The objective of this investigation was to compare how two modes of positive pressure ventilation affect cardiac output, airway pressures, oxygenation, and carbon dioxide removal in children with congenital heart disease in the immediate postoperative period. The investigation used a one group pretest-post-test study design and was performed in the pediatric cardiac intensive care unit in a university-affiliated children's hospital. Nine infants were enrolled immediately after repair of tetralogy of Fallot (2) or atrioventricular septal defects (7) with mean weight = 5.5 kg (4.2-7.3 kg). Children were admitted to the pediatric cardiothoracic intensive care unit after complete surgical repair of their cardiac defect and stabilized on a Siemen's Servo 300 ventilator in volume control mode (VCV1) (volume-targeted ventilation with a square flow wave pattern).
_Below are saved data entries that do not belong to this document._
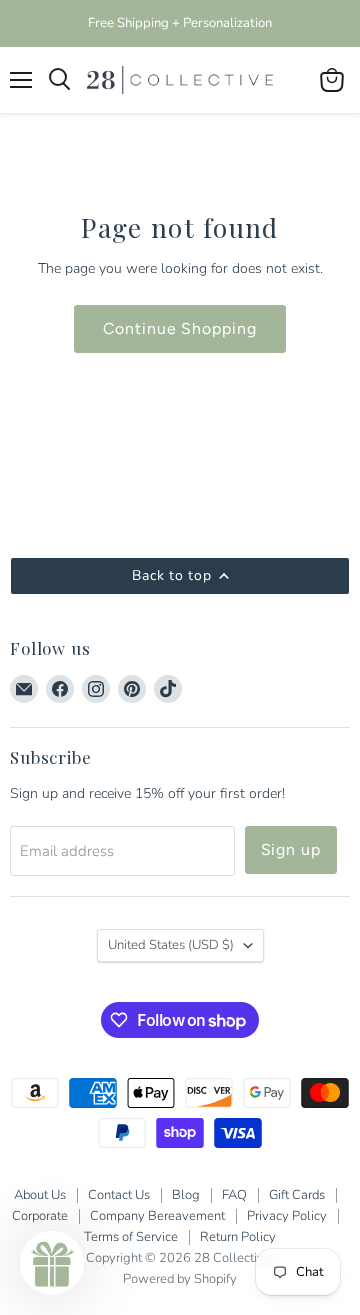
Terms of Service (131, 1237)
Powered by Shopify (180, 1279)
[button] (52, 1263)
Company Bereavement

Tidal volume was set at 15 cc/kg (total). Hemodynamic parameters, airway pressures and ventilator settings, and an arterial blood gas were measured. Patients were then changed to pressure-regulated volume control mode (PRVC) (volume-targeted ventilation with decelerating flow wave pattern) with the tidal volume set as before. Measurements were repeated after 30 minutes. Patients were then returned to volume control mode (VCV2) and final measurements made after 30 minutes. The measurements and results are as follows: After correction of congenital heart defects in infants, mechanical ventilation using a decelerating flow wave pattern resulted in a 19% decrease in peak inspiratory pressure without affecting hemodynamics, arterial oxygenation, or carbon dioxide removal.